Once drive belts or chains 38 have been properly applied to the
device, the driven device 22 is then positioned with respect to the
engine or driving device 18 as shown in process step 108. Step 108
may also be accomplished through the use of a manually operable
device driving the nut 64, by more direct methods, such as by
applying manual force to the base 26 to slide the device 22, or
similar methods. In a preferred embodiment, an indicator 34 is
provided on the base of the driving device 22 or on the platform to
visually instruct the user as to the appropriate positioning of the
devices and corresponding spring compression. Once the desired
position has been obtained, engine start up and device operation
may begin as shown in step 112. As previously discussed, the
present invention may be employed with a variety of different
driven devices 22. Accordingly, the operation described herein is
not limited to any specific device. However, in a preferred
embodiment, the engine drives at least one of a group of devices
consisting of a pump, a compressor, an electrical generator, or a
rotary shaft capable of accommodating any number of additional
devices.
[0050] Process step 116 depicts another aspect of the operation of
the process described herein. As it is often desirable to allow
devices to operate continuously for extended periods of time, the
present invention provides a device that compensates for elongation
of a belt 38 or driven device 22 without user input or the need to
power down the operation. It is therefore a feature of the present
invention to allow for longer uninterrupted run time of driven
devices without the complications associated with excessive or
inadequate tension on the drive belt or chain. These advances are
achieved, as will be understood by those skilled and working in
this art, by the devices disclosed herein.
[0051] Step 120 is a decision step wherein the user or users of the
disclosed devices determine whether or not belt removal for the
purposes of repair or replacement is required. It will be
recognized that in various circumstances, belt replacement will be
required. For example, where a driven device 22 has been translated
to its furthest possible location relative to the engine and slack
is still present in the belt, a user may be compelled to remove and
replace the belt. However, the present invention also contemplates
providing a user with the ability to stop operation and employ the
previously described methods to remove a belt before a driven
device has exhausted the entirety of its potential movement. By way
of example only, if it becomes apparent that cracking or other
damage has developed in the belt, it is possible for a user to
cease engine operation, slacken the belt by activating the manually
operable handle and longitudinally moving the driven device toward
the driving device, and safely replace the damaged belt. Step 124
depicts the process step wherein no change or replacement of the
belt or belts is required, thus returning the user to the decision
loop of step 120.
[0052] Step 128 depicts the beginning of the process required to
change out belts. Step 128 involves the shut down of the engine. It
will be recognized, however, that the purpose of shutting down the
engine or driving device is to terminate the movement of the belt
and generally allow for a safe transition of parts. Accordingly, it
will further be recognized that this step may be accomplished
through a variety of other means. For example, a friction disc
clutch or similar disengaging mechanism may be employed to isolate
the pulley and belt from the driving device, allowing belts, etc.

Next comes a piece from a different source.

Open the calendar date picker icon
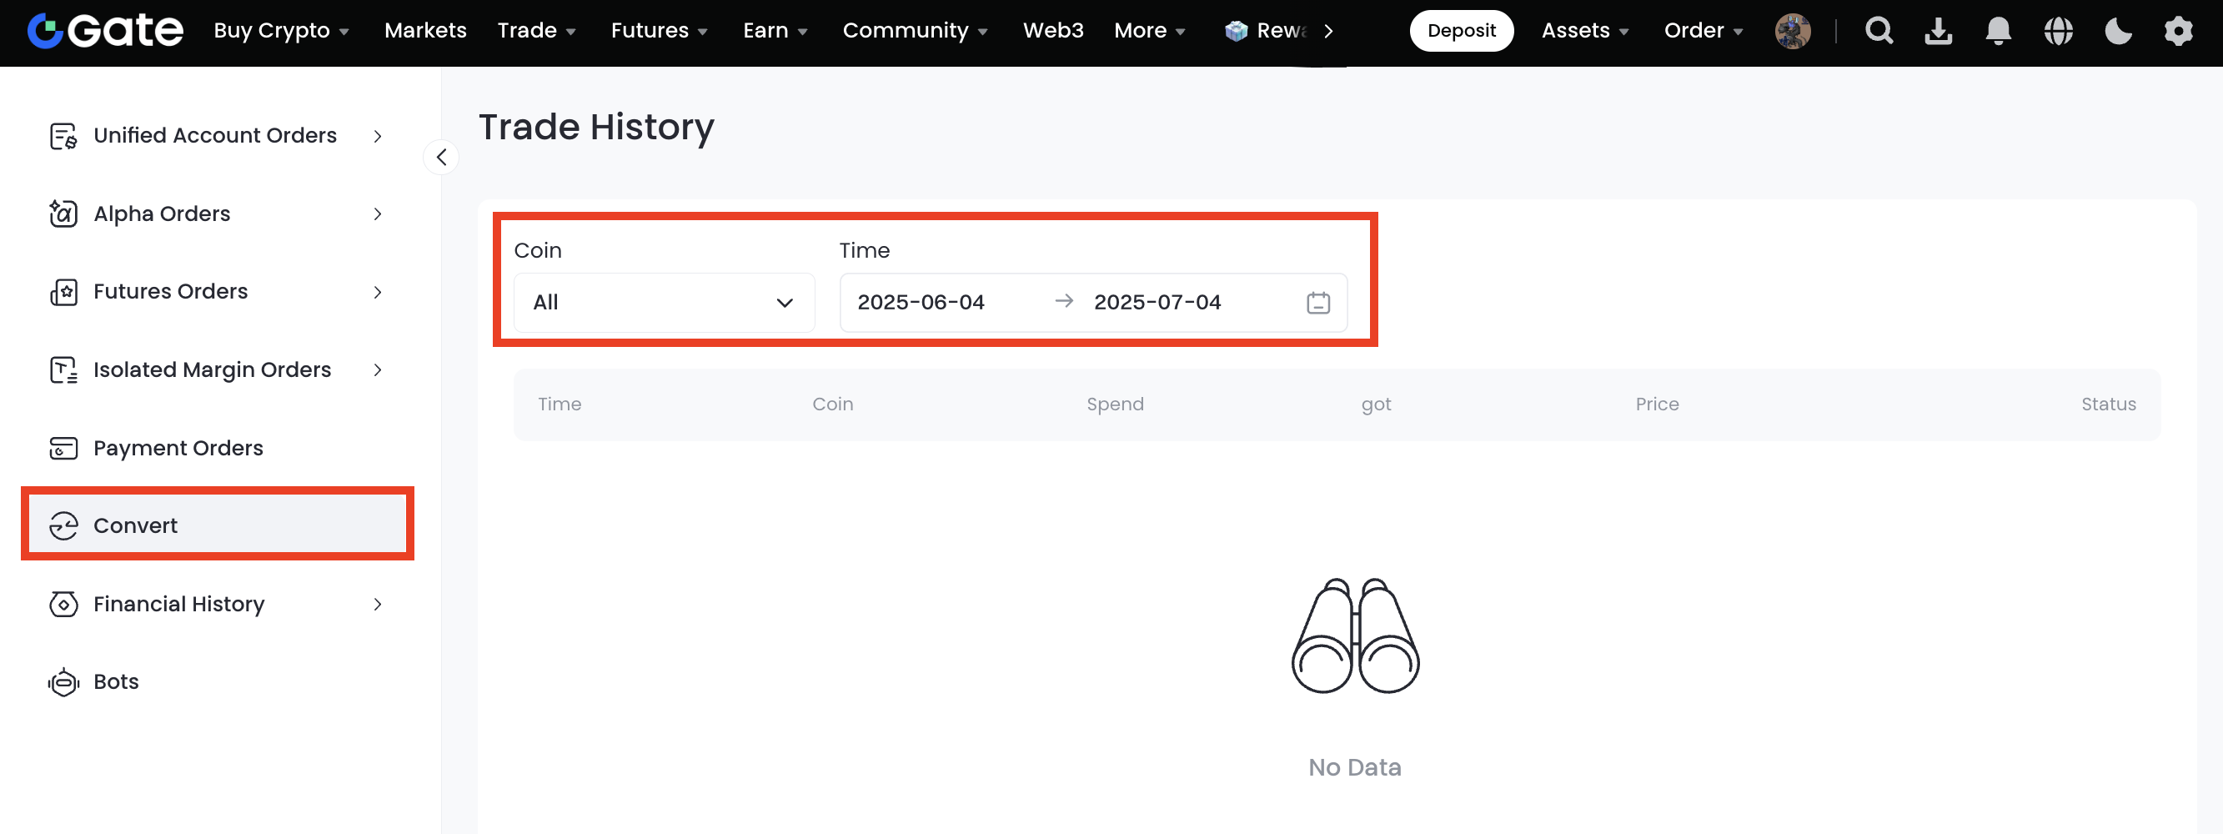 pyautogui.click(x=1318, y=302)
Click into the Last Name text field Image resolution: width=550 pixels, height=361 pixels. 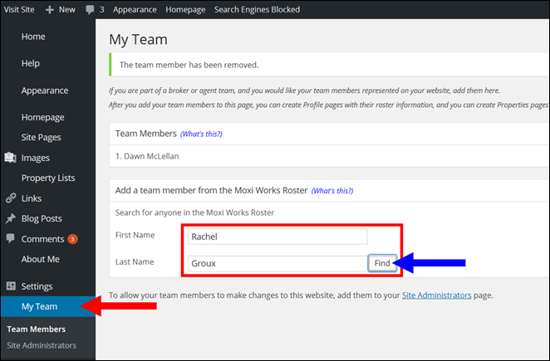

to be changed without necessarily powering down the engine or
motor.
[0053] Step 132 describes the process by which belts or chains are
quickly, safely and easily removed by a user. As previously
described, a nut 64 is disposed on a threaded rod 33 which extends
to the interior of a driven device base 26 and may be employed to
provide resistance for a spring 60. The nut 64 may be translated
along a length of the rod 33 when the rod 33 is rotated and the nut
indicator 34 is allowed to resist rotation and thus convert
rotational energy to linear motion. By manually operating the
handle 30 or similar device as previously disclosed, the nut 64 may
be slid or translated along the rod 33 in a manner that allows for
expansion of the spring 60. In one embodiment, where the spring is
fixedly attached to the nut, the spring may be expanded beyond its
equilibrium point and placed in a state of tension. By doing so,
the user may position the nut 64 and spring 60 so that spring
tension retracts the driven device 22 toward an original position
and thereby placing the belt 38 in a slackened state. Similarly, a
user may expand the spring 60 as previously described and slide or
reposition the driven device 22 by manual force. By reducing the
distance between the driven 22 and driving 18 devices, the belt(s)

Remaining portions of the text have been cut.